Collected data:

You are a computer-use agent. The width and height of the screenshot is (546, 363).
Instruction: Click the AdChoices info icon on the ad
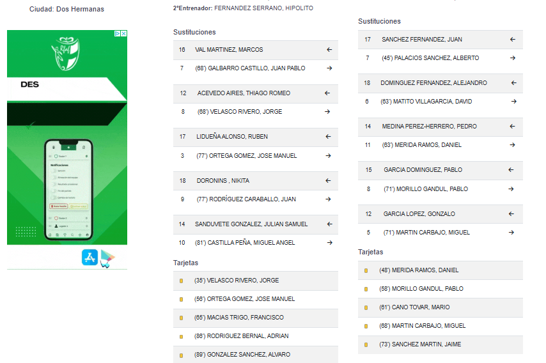[x=118, y=33]
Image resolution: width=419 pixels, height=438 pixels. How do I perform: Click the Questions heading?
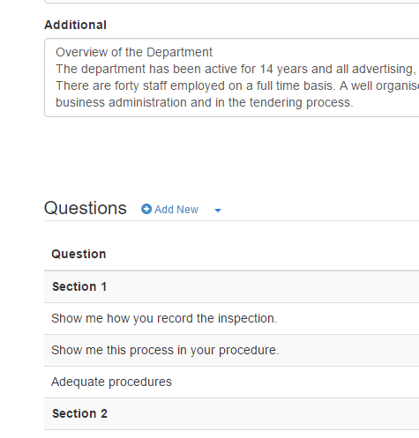point(86,208)
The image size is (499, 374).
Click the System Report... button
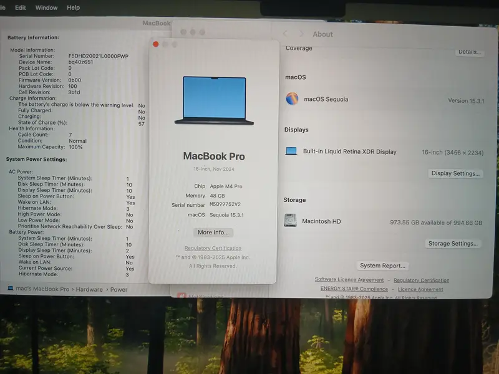[x=384, y=266]
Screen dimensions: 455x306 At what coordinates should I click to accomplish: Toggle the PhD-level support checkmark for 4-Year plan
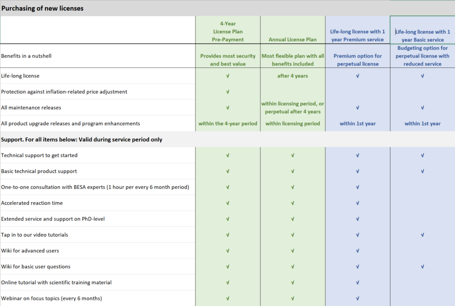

### Exercise description
What is needed is an exact repetition of every line from the line with "Instruction: Click the" to the end of the data above, both ends included, with no pictures.

### Exercise answer
Instruction: Click the AdChoices info icon on the ad
[x=118, y=33]
Image resolution: width=419 pixels, height=438 pixels. How do I perform: Click the Questions heading?
point(86,208)
The image size is (499, 374).
Click the System Report... button
[x=384, y=266]
Screen dimensions: 455x306 At what coordinates should I click to accomplish: Toggle the PhD-level support checkmark for 4-Year plan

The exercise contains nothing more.